Smith: Yeah, kinda the second act. We’re with Kong from Antarctica, to when he pops back up out of the ground in Hong Kong. Everything in between there. As Dave said, he does fight the Nozuki so we get that nice little moment of [Kong] having a bit of a battle. Even in the temple, as everything collapses, he gets to have a little bit of action. It was more about having him be a performer and be an actor. 

Clayton: Plus the opening and closing sequences. So the very opening scene where he wakes up and gets ready for his day. And then the very final [one]. 

Smith: We also did the getting out of bed scene and the scene at the end where they’ve taken him back to the Hollow Earth where he’s home.

Kong
Kong final render

BTL: I was curious how much direct interaction you have with the director, Adam Wingard, especially when you’re creating performances from scratch. Or are you mainly interacting with DJ? I’m wondering particularly about scenes that might need direction in terms of performance.

Clayton: I think it was mostly the latter, because there were multiple vendors on the show. So DJ does a great job of getting everybody the information they need, bringing it all together and then just communicating with Adam through a single point. But having said that, we got the opportunity to go over to the Gold Coast when they were filming there and spend some time there and had some face time and meet those guys and had a few chats with Adam and just join the team, as it were, and just be a part of it. That’s really vital, because it means later when you’re on Zoom calls or maybe Cinesync or whatever, you feel like you know each other and you’re working with your colleagues. It just helps the ongoing kind of workflow.

BTL: There was a lot of great stuff in the Hollow Earth, so how early are you developing that stuff and presumably working with the Production Designers to figure out what they’re imagining these environments should look like?

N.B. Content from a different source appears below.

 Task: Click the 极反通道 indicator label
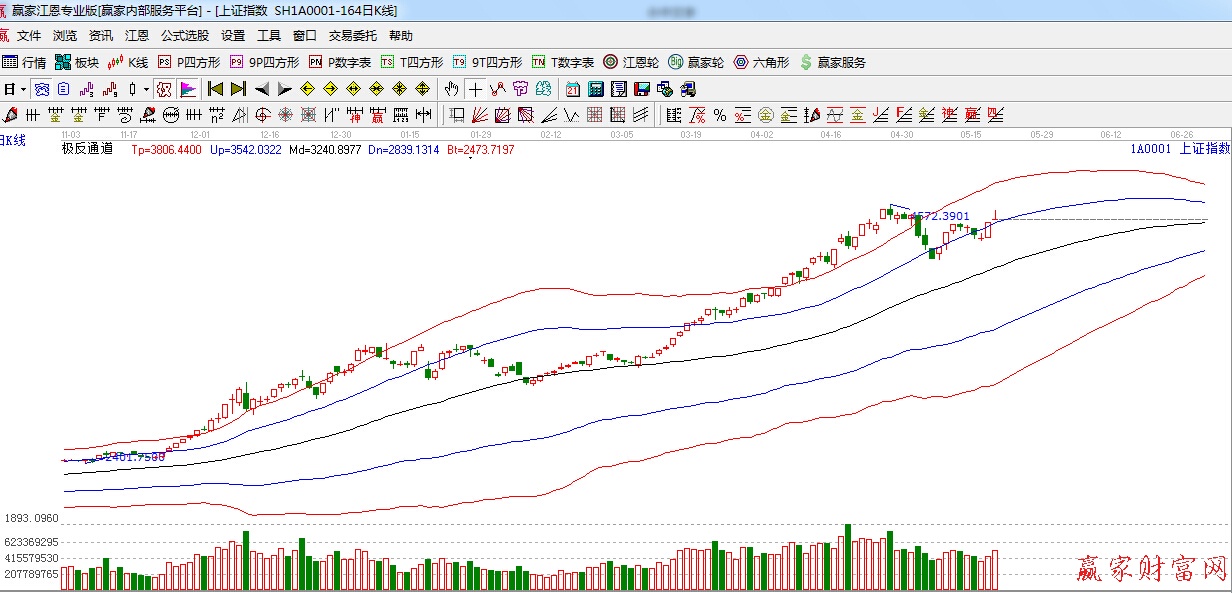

Smith: As soon as we came on and started getting the plates and turnovers from the client, it was really kind of getting downloads of all that art, having DJ fill us in, on what kind of people we’re after. 

You have to take that art and turn it into something believable and realistic. They had a pretty good sense of what they wanted Hollow Earth to be, what kind of feeling it was, this kind of prehistoric Land Before Time or Land of the Lost, not quite alien, but definitely when you see those shots, you want to understand that you’re in this very strange place. You’re in a place that you’re not just going to walk out your door, get in your car and go drive to, right? It was a fine line, because the first few passes we had at that were super-alien and very, very strange-looking and it was just too much. It was just turning the prehistoric-ness of it up a little bit and just enough.

Kog
Hollow Earth water FX

BTL: Are you integrating plates from other real locations or is it all created from the ground up in the computer?

Smith: Generally, the environments are pretty much from scratch. In Antarctica, there’s some locations — there were definitely things shot — but it’s all very up close and personal. And in the temple, again, there was a bit of a set built. There was a set piece right in front of Kong’s throne, but that’s a typical feature film set, so it’s maybe 50 meters long, and the inside of that temple is five kilometres across. 

It informs us for look and feel to some extent, but yes, while there are plates, that environment is very much from scratch. In between, all the exterior stuff where our heroes are just in the cockpits of the HEAVs, and it’s more about Kong interacting with the environment, obviously, there’s no plates there. That’s just all digital environments. 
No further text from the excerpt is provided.